Tuesday, April 17, 2007

Have will, find way

In a recent study by McKinsey it seems that Web 2.0 adoption is being thwarted by nervous executives who fear two things:

  • IT ceding control
  • Disruption of the "knowledge economy"
  • IT ceding control...

    This thorough study found that 33% of executives invest in wikis, 32% invest in blogs, while just 21% invest in "mash-ups." First of all, those numbers are big. Secondly, often there is more deployed than management thinks: almost no executive knows which wikis are out there. When we did a research roadshow in 2005 we asked companies how many unmanaged web applications were in their enterprise. Typically, people said they had very few. Then, we went through category after category (including wikis) and found that the average company had around 100 unmanaged web apps.

    The article notes:

    Jacques Bughin: "The reason why blogs and wikis, in particular, aren't well used is that companies are still afraid," he posits. "How do you basically regulate how to contribute?" He also thinks the wisdom of crowds isn't always sharp and that companies are worried about getting bad information on a collaborative document, such as a wiki.

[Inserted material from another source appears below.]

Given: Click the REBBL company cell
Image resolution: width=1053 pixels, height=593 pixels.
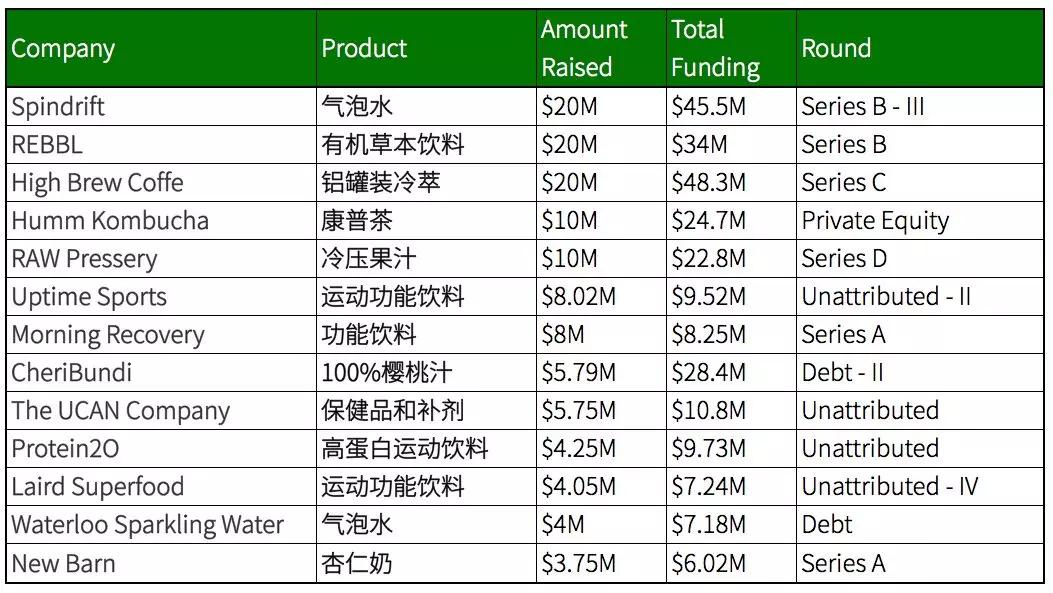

    The basics of these problems have been solved in a lot of wiki platforms (import your users from LDAP, use security, etc.). The remainder of the control problems are solved by Ensemble. As for getting bad information out of a collaborative document, it all comes back to traceability. If you know who edited what, when, using a page version history as well as a component version history you can easily solve this problem (Pages).

    Disruption of the "knowledge economy"...

    The conceit here is that since people are valued for their knowledge, recording their knowledge in a wiki threatens their status, so they won't contribute. Solution: celebrate the contributers, and let the others leave the company. Successful organizations of the future will be transparent, the idea people will be celebrated, and the knowledge hoarders will simply have no place. The first step? Put together the right feedback mechanisms to determine who is really valuable (in terms of contributing knowledge) in your organization. Yes, maybe this is a plug for Pathways.